1. Dispositif pour affûter, notamment réaffûter, des lames et le cas échéant des plaquettes
d'usure d'une couronne porte-lames (2) pour une déchiqueteuse à couronne porte-lames
par un usinage de rectification, avec au moins un dispositif d'affûtage (12),
caractérisé en ce que le dispositif comporte au moins une table rotative (13) sur laquelle la couronne
porte-lames peut être fixée de telle manière que la couronne porte-lames (2) en disposition
à plat peut être tournée avec un axe orienté verticalement par rapport au dispositif
d'affûtage (12),
la table rotative (13) et le dispositif d'affûtage (12) étant disposés sur une table
pivotante (24), la table pivotante (24) est fixée autour d'un axe horizontal (29)
pouvant pivoter sur un châssis de machine (14) pour faire basculer la couronne porte-lames
(2) d'une position d'extension avec un axe horizontal dans une position d'usinage
avec un axe vertical.
2. Dispositif selon la revendication 1, caractérisé en ce que le dispositif d'affûtage (12) est constitué comme un dispositif à meuler à bande.
3. Dispositif selon la revendication 1 ou 2, caractérisé en ce que le dispositif d'affûtage (12) peut être déplacé sur la table pivotante (24) par rapport
à la table rotative (13) et/ou la table rotative (13) par rapport au dispositif d'affûtage
(12) dans la direction axiale et dans la direction radiale, en référence à l'axe de
la couronne porte-lames (2) fixée sur la table rotative (13).
4. Dispositif selon la revendication 3, caractérisé par un chariot de support (15), lequel peut être déplacé en direction radiale au moyen
d'un entraînement d'avance (23) sur la table pivotante (24) et par un dispositif de
fixation (17) pour le dispositif d'affûtage (12), lequel peut être déplacé dans la
direction radiale au moyen d'un entraînement de levage (22) sur le chariot de support
(15).
5. Dispositif selon l'une quelconque des revendications 1 à 4, caractérisé par un entraînement rotatif (19) pour la table rotative, un entraînement pivotant (25)
pour la table pivotante (24), un entraînement de levage (22) pour le dispositif d'affûtage
(12) et/ou un entraînement d'approche (23) pour le dispositif d'affûtage (12).
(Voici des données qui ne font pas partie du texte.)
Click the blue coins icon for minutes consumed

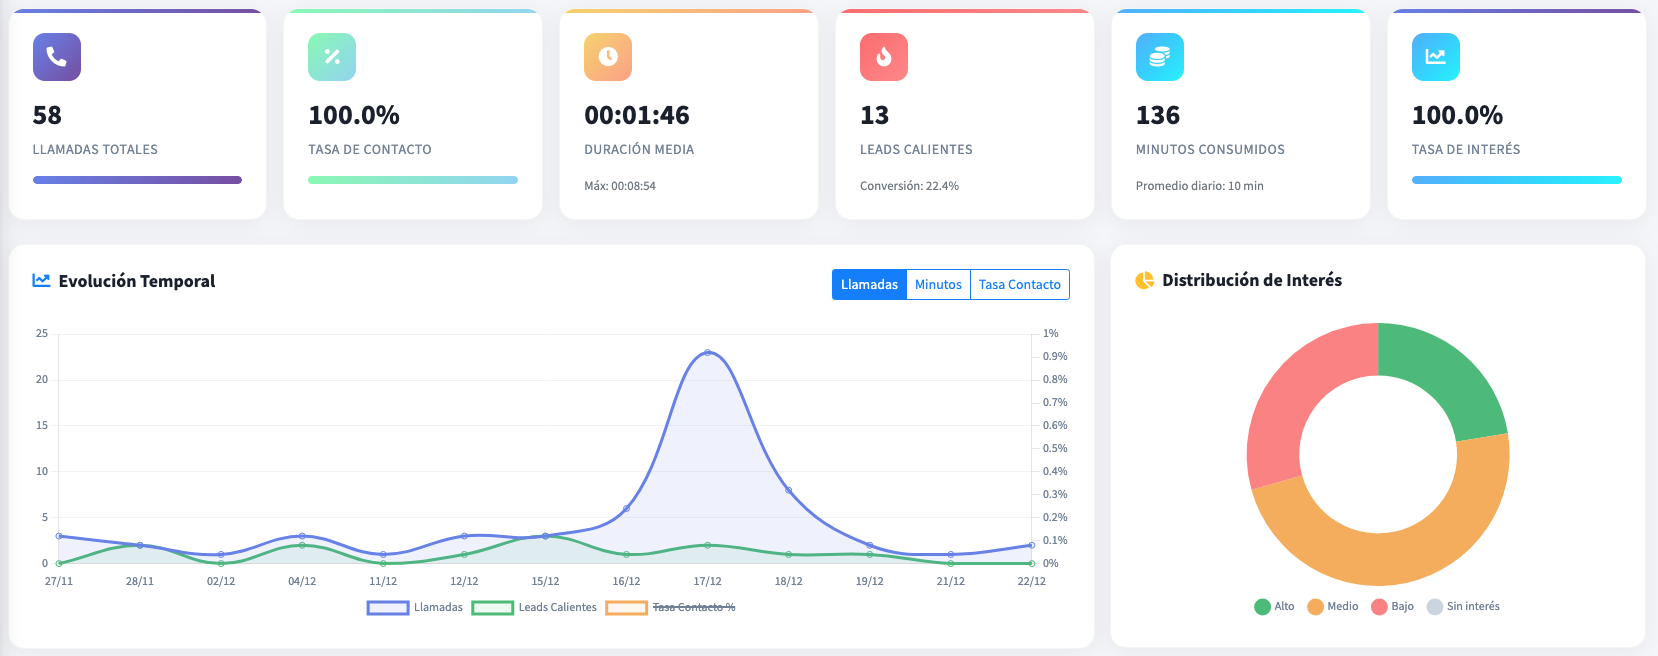[x=1160, y=57]
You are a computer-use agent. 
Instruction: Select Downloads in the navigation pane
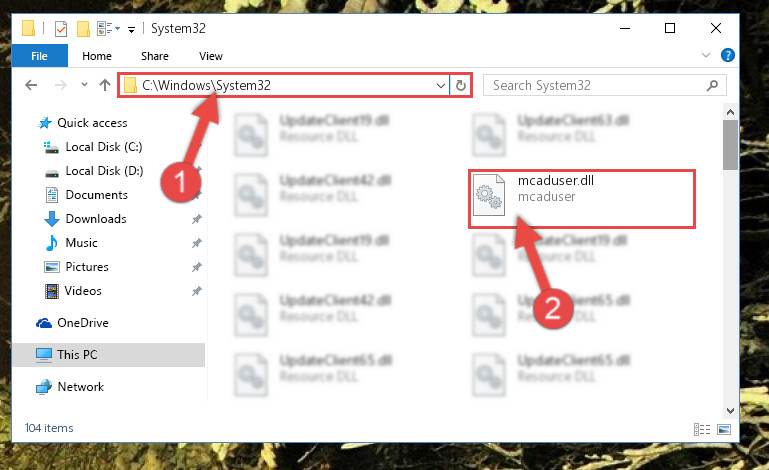coord(96,219)
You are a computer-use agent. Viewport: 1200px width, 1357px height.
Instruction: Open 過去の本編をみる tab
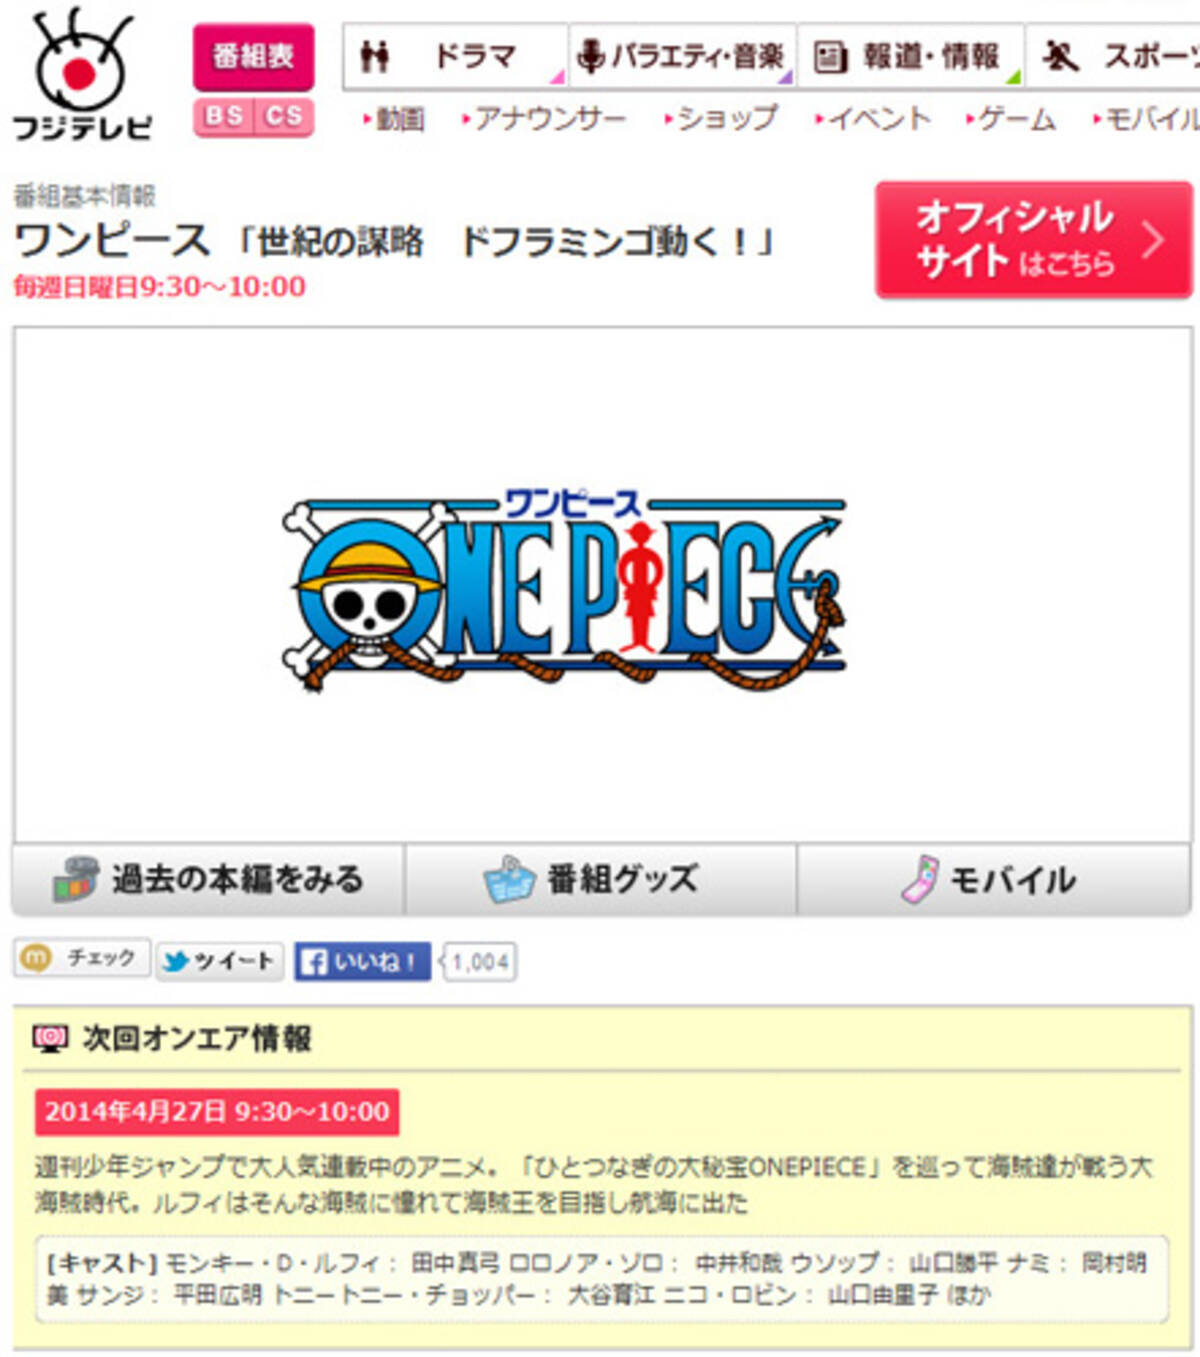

6. Dispositif selon l'une quelconque des revendications 1 à 5, caractérisé en ce que la table rotative (13) peut être bloquée sur la table pivotante (24) dans n'importe
quelle position angulaire.
7. Dispositif selon l'une quelconque des revendications 1 à 6, caractérisé en ce que la table rotative (13) est dotée d'éléments de fixation (30) pour la fixation de
la couronne porte-lames (2).
8. Dispositif selon l'une quelconque des revendications 1 à 7, caractérisé par un dispositif d'avance de lames (26) avec un ou plusieurs éléments d'avance (27)
avec lesquels les lames individuelles peuvent être avancées par rapport à la couronne
porte-lames.
9. Dispositif selon la revendication 8, caractérisé en ce que le dispositif d'avance (26) est fixé pouvant être réglé sur la table pivotante.
10. Dispositif selon la revendication 8 ou 9, caractérisé en ce que le dispositif d'avance (26) est constitué de telle sorte que les lames peuvent être
avancées sans desserrer le serrage des lames.